13 September 2022
FOR IMMEDIATE RELEASE
Police Attempts To Criminalise Black Power Gang Patches A Gross Overreach Of Their Duties
Police attempts to seize and criminalise a flag and the patch of a new chapter of the Black Power gang in the Marlborough region are a gross overreach of their duties and powers, and must be opposed, says Dane Giraud, spokesperson for the Free Speech Union.
“In attempting to secure the classification of an offensive gang patch as objectionable, Police are setting a dangerous precedent of creating ‘hate speech’ on the fly.
“There is nothing in the patch that is inherently promoting crime or violence, this is simply an attempt at the suppression of an organisation’s right to speech and association, as protected under the Bill of Rights.
“That the patch is upsetting to some is no excuse for classifying it as objectionable and thankfully the chief censor’s office agreed. What was so chilling about the submission made by the police to the censor’s office was the use of the same weak talking-points frequently used by pro-censorship activists in order to violate the rights of the gang chapter. New Zealanders should view this as a seriously distressing development.

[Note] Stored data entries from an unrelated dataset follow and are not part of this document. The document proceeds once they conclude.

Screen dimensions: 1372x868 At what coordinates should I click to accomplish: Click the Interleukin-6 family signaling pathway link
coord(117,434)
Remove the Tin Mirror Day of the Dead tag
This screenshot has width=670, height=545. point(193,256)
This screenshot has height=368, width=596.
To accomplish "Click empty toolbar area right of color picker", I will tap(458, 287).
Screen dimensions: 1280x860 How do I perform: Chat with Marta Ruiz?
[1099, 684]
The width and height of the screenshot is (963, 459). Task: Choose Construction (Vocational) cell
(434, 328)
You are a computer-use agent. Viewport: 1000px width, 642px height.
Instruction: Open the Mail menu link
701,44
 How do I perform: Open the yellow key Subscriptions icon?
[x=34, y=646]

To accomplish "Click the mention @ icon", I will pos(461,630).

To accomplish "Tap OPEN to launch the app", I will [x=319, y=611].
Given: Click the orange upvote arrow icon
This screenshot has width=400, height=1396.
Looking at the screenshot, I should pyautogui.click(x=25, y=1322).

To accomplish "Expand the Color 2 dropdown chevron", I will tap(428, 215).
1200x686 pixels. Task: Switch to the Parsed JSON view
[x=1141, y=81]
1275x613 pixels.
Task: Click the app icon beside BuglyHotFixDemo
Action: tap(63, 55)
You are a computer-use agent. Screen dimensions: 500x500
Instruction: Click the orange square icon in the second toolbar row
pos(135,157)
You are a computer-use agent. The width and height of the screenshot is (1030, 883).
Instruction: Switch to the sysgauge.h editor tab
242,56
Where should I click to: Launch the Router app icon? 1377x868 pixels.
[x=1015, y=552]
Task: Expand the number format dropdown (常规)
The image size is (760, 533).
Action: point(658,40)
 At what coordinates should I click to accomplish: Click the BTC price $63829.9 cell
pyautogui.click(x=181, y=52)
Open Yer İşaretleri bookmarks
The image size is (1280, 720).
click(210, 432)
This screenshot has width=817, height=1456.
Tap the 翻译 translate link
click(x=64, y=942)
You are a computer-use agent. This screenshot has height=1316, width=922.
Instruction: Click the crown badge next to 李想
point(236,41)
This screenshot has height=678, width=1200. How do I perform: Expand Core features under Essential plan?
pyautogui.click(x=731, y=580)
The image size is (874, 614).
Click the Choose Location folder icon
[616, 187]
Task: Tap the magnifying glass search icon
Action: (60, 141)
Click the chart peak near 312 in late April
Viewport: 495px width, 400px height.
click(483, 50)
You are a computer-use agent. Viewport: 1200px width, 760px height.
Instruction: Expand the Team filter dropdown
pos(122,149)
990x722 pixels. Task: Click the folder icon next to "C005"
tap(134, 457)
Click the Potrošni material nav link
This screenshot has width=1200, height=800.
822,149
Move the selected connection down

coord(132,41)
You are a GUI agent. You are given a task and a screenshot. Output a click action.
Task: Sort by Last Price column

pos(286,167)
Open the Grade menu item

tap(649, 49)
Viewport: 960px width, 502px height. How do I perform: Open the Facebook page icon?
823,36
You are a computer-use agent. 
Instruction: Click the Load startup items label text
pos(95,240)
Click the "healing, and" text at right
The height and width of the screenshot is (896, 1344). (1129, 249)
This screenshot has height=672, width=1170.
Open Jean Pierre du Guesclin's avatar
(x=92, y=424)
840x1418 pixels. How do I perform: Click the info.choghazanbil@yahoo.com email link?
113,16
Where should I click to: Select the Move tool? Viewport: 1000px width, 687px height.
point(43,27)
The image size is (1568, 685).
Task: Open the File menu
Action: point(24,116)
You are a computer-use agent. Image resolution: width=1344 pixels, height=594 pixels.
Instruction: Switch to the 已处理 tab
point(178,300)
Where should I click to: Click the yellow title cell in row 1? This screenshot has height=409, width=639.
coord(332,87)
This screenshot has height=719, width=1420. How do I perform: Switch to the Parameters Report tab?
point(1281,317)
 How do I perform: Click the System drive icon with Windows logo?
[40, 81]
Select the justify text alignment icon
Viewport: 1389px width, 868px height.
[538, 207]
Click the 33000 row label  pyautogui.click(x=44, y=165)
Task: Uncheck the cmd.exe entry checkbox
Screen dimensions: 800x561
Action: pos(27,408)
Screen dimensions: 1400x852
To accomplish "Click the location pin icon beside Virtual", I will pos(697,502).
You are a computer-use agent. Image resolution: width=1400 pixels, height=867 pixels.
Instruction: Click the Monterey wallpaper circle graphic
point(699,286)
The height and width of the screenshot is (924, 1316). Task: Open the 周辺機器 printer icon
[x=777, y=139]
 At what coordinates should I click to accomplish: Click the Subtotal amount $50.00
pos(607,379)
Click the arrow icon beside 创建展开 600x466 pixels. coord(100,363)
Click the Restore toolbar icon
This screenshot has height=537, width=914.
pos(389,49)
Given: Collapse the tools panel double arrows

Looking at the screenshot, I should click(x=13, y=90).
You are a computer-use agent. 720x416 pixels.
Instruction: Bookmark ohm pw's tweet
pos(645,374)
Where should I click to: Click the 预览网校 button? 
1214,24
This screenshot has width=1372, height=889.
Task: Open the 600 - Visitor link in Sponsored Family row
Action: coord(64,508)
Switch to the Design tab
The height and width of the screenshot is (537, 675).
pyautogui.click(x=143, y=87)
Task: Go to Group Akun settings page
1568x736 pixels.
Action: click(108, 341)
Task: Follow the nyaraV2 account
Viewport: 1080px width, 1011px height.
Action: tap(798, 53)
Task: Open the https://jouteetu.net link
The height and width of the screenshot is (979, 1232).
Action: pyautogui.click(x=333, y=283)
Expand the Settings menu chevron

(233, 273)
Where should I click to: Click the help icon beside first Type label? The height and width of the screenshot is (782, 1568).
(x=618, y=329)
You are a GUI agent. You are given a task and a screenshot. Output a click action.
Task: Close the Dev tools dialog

“The ’N-word’ that features on the flag and patch is offensive to many. But representatives of the chapter have stated that their use of the term is about neutralising it and separating it of its historic power to do harm by making it their own. Surely a historically oppressed and victimsed people should reserve this right, just as a Member of Parliament attempted to reclaim the ‘C-word’ only a few years ago. The Police didn’t try to arrest the MP then. How dare anyone, let alone law-enforcement, seek to abuse the law now.
“This case really shows how subjective our relationship with words are - how words carry different meanings to different people - and how policing them will always violate someone’s equality.
“That race relations commissioner Meng Foon has voiced support for this Police action is also a failure of his responsibility.
“A chapter of a gang using an offensive slur in their patch should be the least of the Police’s concern, especially at the current time of high crime rates. Stamping out criminal activity requires the targeting of that activity, not the speech and free association of groups of people.
“Ultimately, this is just another attempted use of the law to censor and suppress an organisation, with the weak, nebulous justification of ‘offense’.”